● **What the task asks**
Quote the entries in full, character for character, without their images.

Recorded data:
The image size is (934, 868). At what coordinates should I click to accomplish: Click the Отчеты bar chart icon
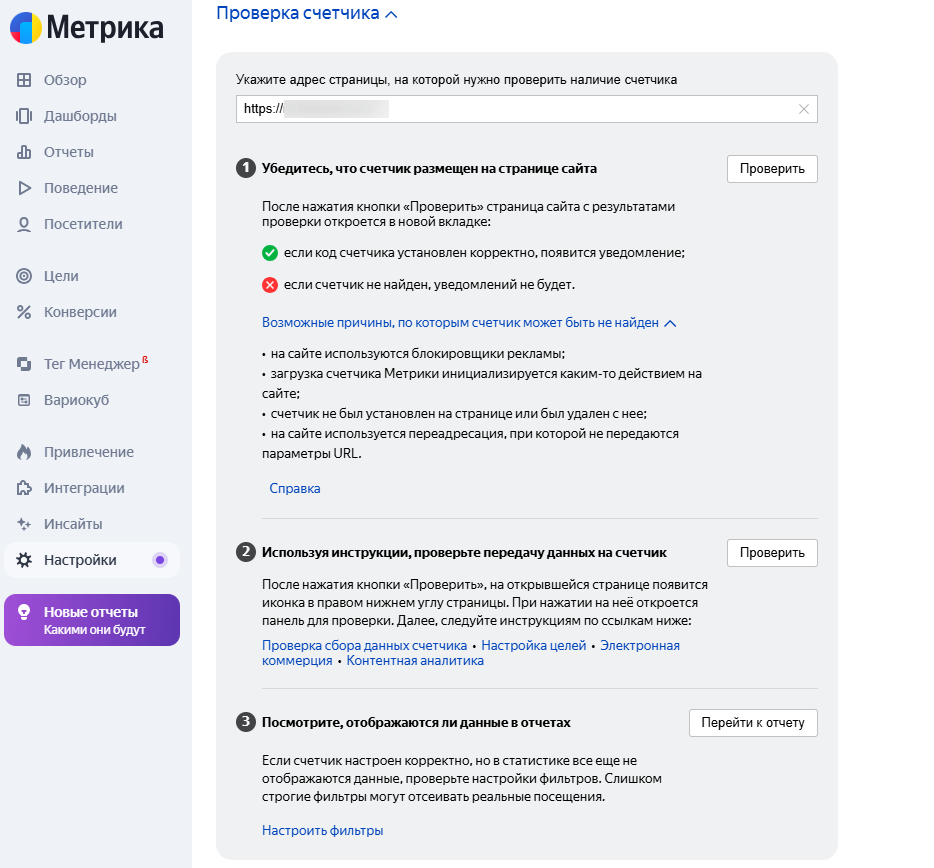point(24,152)
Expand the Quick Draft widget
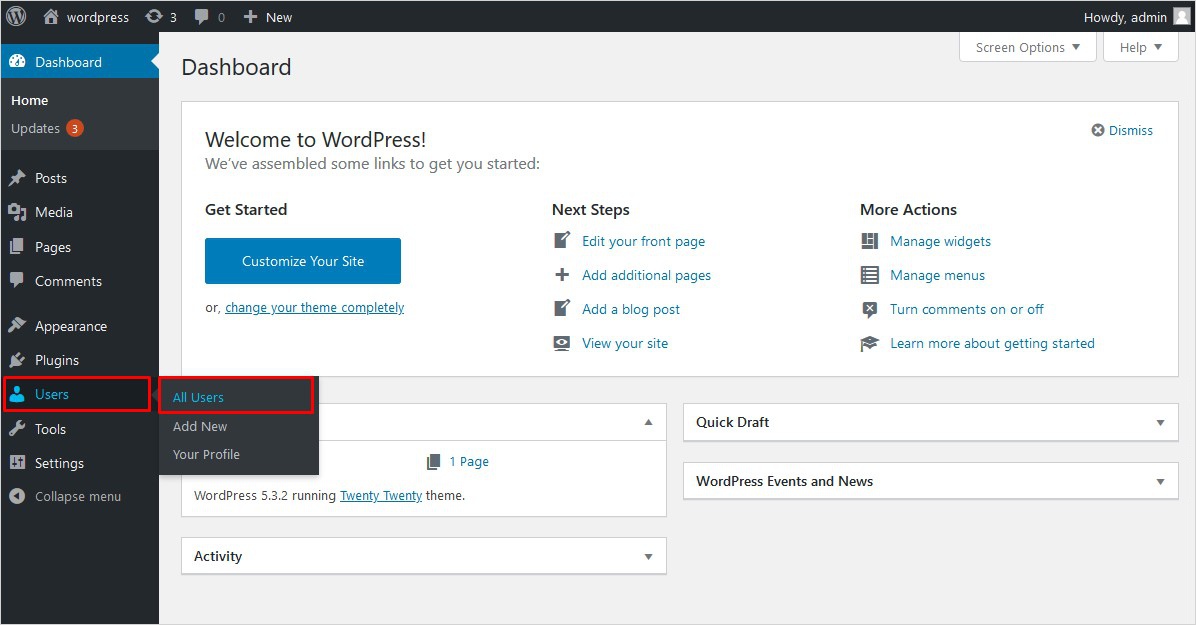 1160,423
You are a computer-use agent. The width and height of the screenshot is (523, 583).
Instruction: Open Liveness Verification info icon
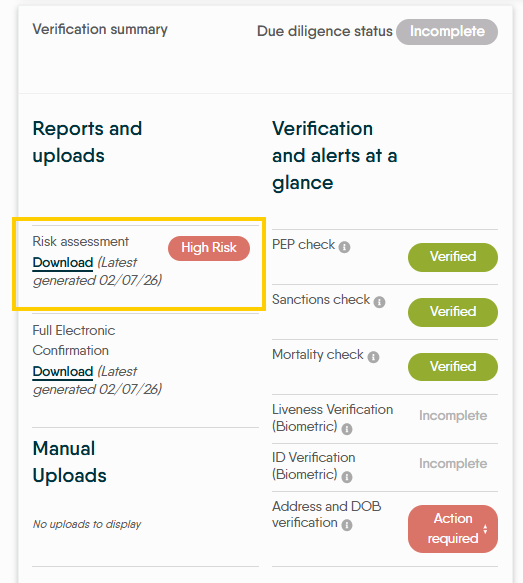pyautogui.click(x=347, y=429)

● **Response to the task**
The image size is (934, 868). At what coordinates should I click to accomplish: Click the Отчеты bar chart icon
point(24,152)
Expand the Quick Draft widget
 1160,423
You are a computer-use agent. The width and height of the screenshot is (523, 583).
Instruction: Open Liveness Verification info icon
pyautogui.click(x=347, y=429)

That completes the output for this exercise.